米大統領選、勝敗の“カギ”を握る州は? ヒスパニック系の動向にも注目 渡辺靖・慶應大教授に聞く
――米大統領選の勝敗を占ううえで注目されてきたオハイオ州はどうでしょう。 オハイオ州は確かに、「そこを落とした共和党候補で大統領になった人はいない」、「最後にオハイオを落として大統領になったのは1960年のケネディ」などと言われます。 ただ、オハイオ州というのは最近保守化していて、どちらかというと、共和党のいわゆる「レッドステート」になりつつあります。なぜかというと、人口の構成比が、アメリカ全体に比べると白人の割合が突出して多いんですね。教育水準についても、全米平均に比べて労働者や低学歴というか、大学にいっていない層が多い。だから、そういう意味ではアメリカ全体の指標になるというよりは、共和党が優位のインディアナ州と似てきています。
投票行動で注目する人種は?
――米国社会には黒人系、ヒスパニック系、アジア系など多様な人種が混在しています。今回の選挙で注目する動きはありますか。 興味深いのはヒスパニックで、前回も30%以上がトランプに投票しています。その理由は、自分たちは合法的に(アメリカに)入ってきたので、非合法で入ってくる移民たちが自分たちの競争相手になるのはまっぴらご免だ、と。自分たちの賃金も下がってしまいますし、彼らの中にはトランプの入国管理を厳しくする政策は「全くその通りだ」と言って賛成する人もいる。 一方で、入ってきたばかりのヒスパニックの人々はまだあまり世俗化しておらず、宗教的に保守的な人もいます。だから人工妊娠中絶に反対するトランプ大統領のメッセージが響く人もいるのです。 ――黒人市民が白人警察官の暴力によって相次いで死亡したことを受けて広がったブラック・ライブズ・マター(黒人の命は大事だ。BLM)運動が広がっています。 BLM運動が生まれ、民主党の副大統領候補には黒人系のカマラ・ハリス氏が指名され注目されました。けれども、ヒスパニックがどれほど注目されているのかというと、そうでもないこともヒスパニックの投票行動に影響があるかも知れません。 ヒスパニック系の中ではトランプ大統領の経済政策によって報われた人もいます。

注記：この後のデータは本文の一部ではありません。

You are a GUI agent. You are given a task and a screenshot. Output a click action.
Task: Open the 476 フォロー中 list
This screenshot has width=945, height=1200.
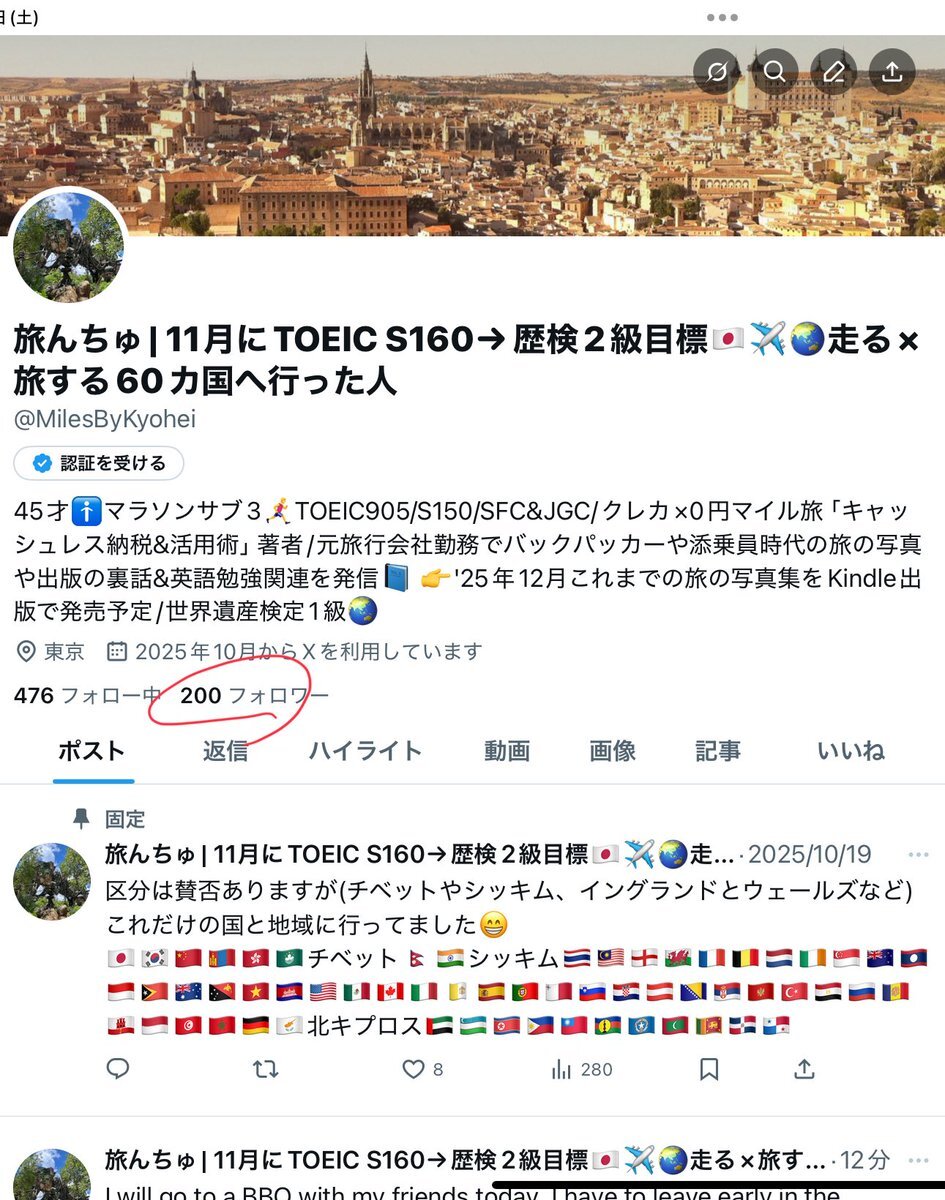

またトランプ大統領はビジネスマン出身で、“成功”しているわけですよね。だから、ああいうタイプに憧れる人もいる。 これらの理由でヒスパニック系の人々に関して言うと、実はバイデン氏は前回の民主党大統領候補、ヒラリー・クリントン氏のときほど抱え込みきれていないという数字もあります。なので、もしフロリダとかアリゾナなどの州でトランプが勝つようなことがあれば、1つの要因はこのヒスパニック票の作用かも知れません。 ■渡辺靖(わたなべ・やすし) 1967年生まれ。1997年ハーバード大学より博士号(社会人類学)取得、2005年より現職。主著に『アフター・アメリカ』(慶應義塾大学出版会、サントリー学芸賞受賞)、『アメリカのジレンマ』(NHK出版)、『沈まぬアメリカ』(新潮社)など。近著に「白人ナショナリズム」(中央公論新社)がある。